Overall, it wasn’t the best training cycle. Turned out there was a lot I hadn’t done as well as I should have, challenges came up that made it hard to stay on track, the run-up to the race in itself had a variety of issues (I didn’t even get into the complications with the Canadian COVID travel restrictions and what I did or didn’t need to do to enter the country, never minding the airport test), and then back-end insomnia screwed up my fitness for the race itself. In-race complications didn’t help, but I was already battling leading into the race itself.

So, in a way, this was just the cherry on top of a weird cake that fell apart. I think about how it would have gone had I stuck to the original Higdon-style training plan, but my complications with the long runs as it warmed up probably would have derailed those more than they did with the training I had done. And I wouldn’t have had as much volume, plus the scheduling might have overtrained or burned me out before race-day. I probably salvaged quite a bit changing things the way i did, even though the end result was still far from perfect.

That said, the classic post-marathon “never again” feeling only lasted about 18 hours. I feel like Vancouver Revenge Tour in 2023 is necessary, to even the series at 2 wins apiece. Vancouver beat me in 2018. I beat Vancouver in 2019, and Vancouver beat me again this year. I now have improved training knowledge (which came far too late this time around), which should make a 2023 effort go far better.

Still, I wonder if there’s a tug of war on these Vancouver visits between the marathon itself, and actually enjoying a vacation in Vancouver. I did try to take it easy in the days before, but the city and where I’m staying just requires so much walking everywhere. I couldn’t log less than 5-6 miles walking a day without spending too much on taxi rides or being a hermit in general (plus I had to go to the Expo to get my bib, of course). In Vegas, even with work break and lunch walks, I only log about 2-4 miles walking on weekdays. I had forgotten how much more walking I did in Chicago. While walking in Vancouver was normal compared to life in Chicago, it was a lot more stressful on my body than everyday life in Vegas, where people drive everywhere.

As much as I like staying at The Burrard, turns out it’s a bit out of the way from places I’ve visited more often in Vancouver. I’m often walking a mile each way or more. Again, living in Chicago the long walks weren’t so different from the usual, but now it actually kind of added to the stress (and yes, it’s probably part of why I couldn’t recover before race day). It’s not like I’m getting a discount staying at The Burrard either (plus while the hotel itself is nice, the surrounding area admittedly is a bit sketchy).

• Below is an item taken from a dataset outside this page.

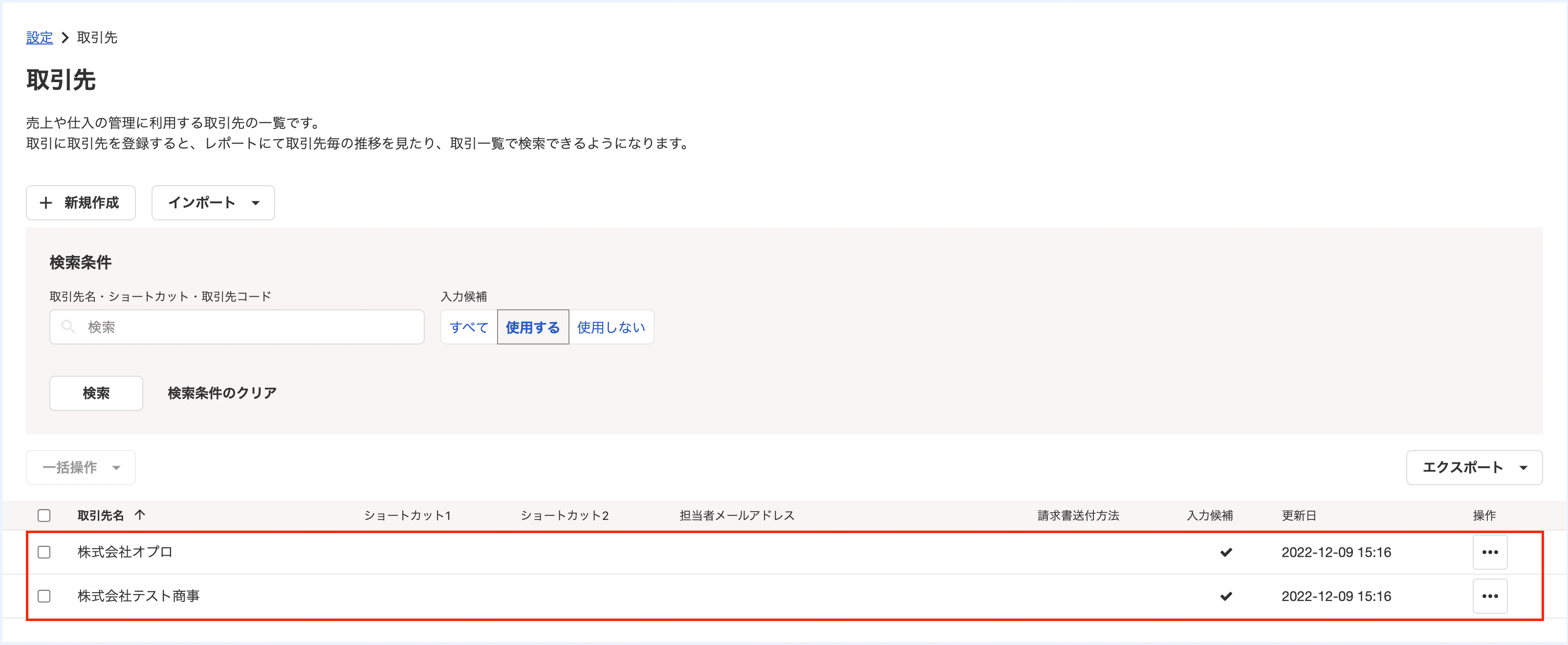1568x645 pixels.
Task: Click the plus icon on 新規作成 button
Action: [x=45, y=203]
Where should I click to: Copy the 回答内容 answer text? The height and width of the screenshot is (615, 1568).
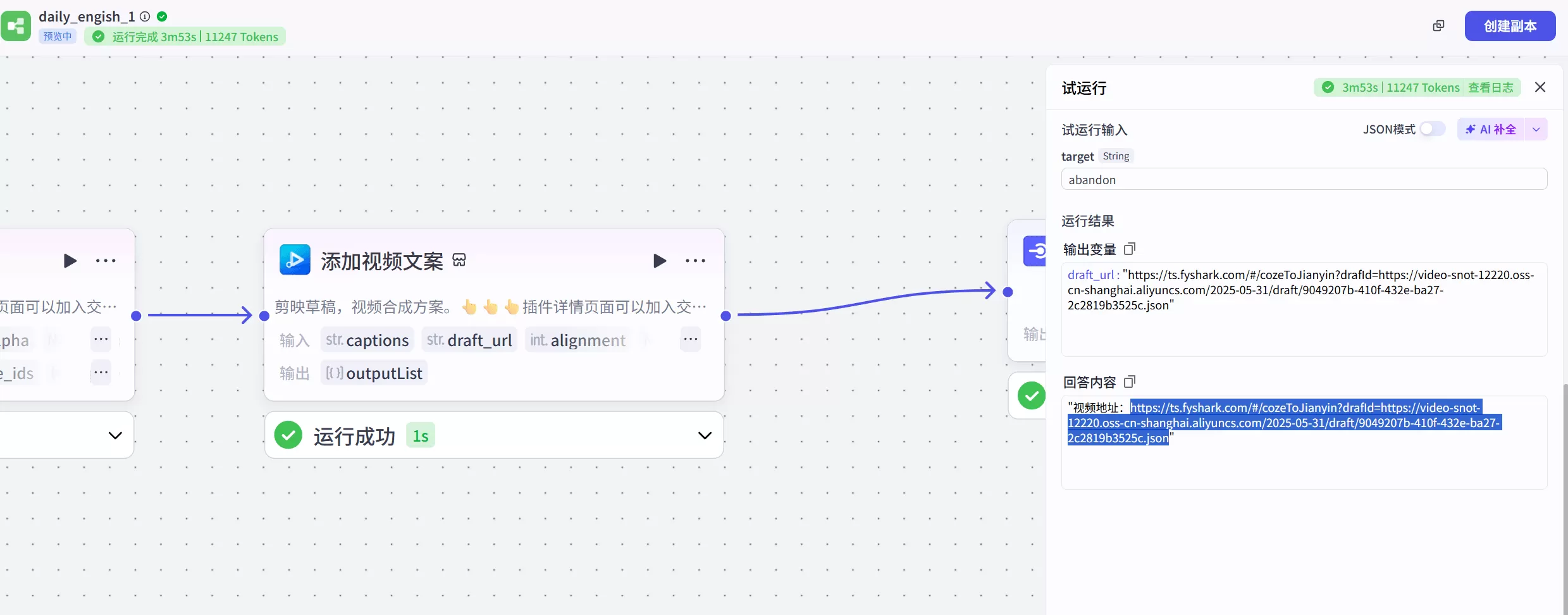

So maybe next time I need to bite the bullet and get a room at a nice Downtown hotel closer to where I’m going.

Though I had considered running another marathon this fall, I think I have enough other things I want to improve fitness-wise that I’ll shove that idea aside. And of course, I’m in no hurry to go through the training and the pain of running a marathon again this year, in a potentially warmer and less vacation friendly environment. I’d also have to burn off the rest of my work vacation time, which could create a problem if something came up where I’d want/need to use it.

I want to get back to strength training, and rebuild my base run fitness from scratch, which is real hard to work on when marathon training. I also need to clean up my diet, and not having to pound calories to fuel training will help a lot with slimming down. I also have Vegas races in the fall I like running too, so not coming off a marathon training cycle will help those go a lot better.

So, I’ve got a couple more days in Vancouver before heading back to the Vegas oven. I have enjoyed the cooler, cloudy and sometimes rainy weather. Summer’s not really fun no matter where I am, so can’t exactly rue the imminent arrival of another summer in Vegas when it’s probably also uncomfortably hot elsewhere. I’ve got some errands and similar to attend to when I get back, not to mention needing to rest and heal up overall. So we’ll see after that what’s driving me next.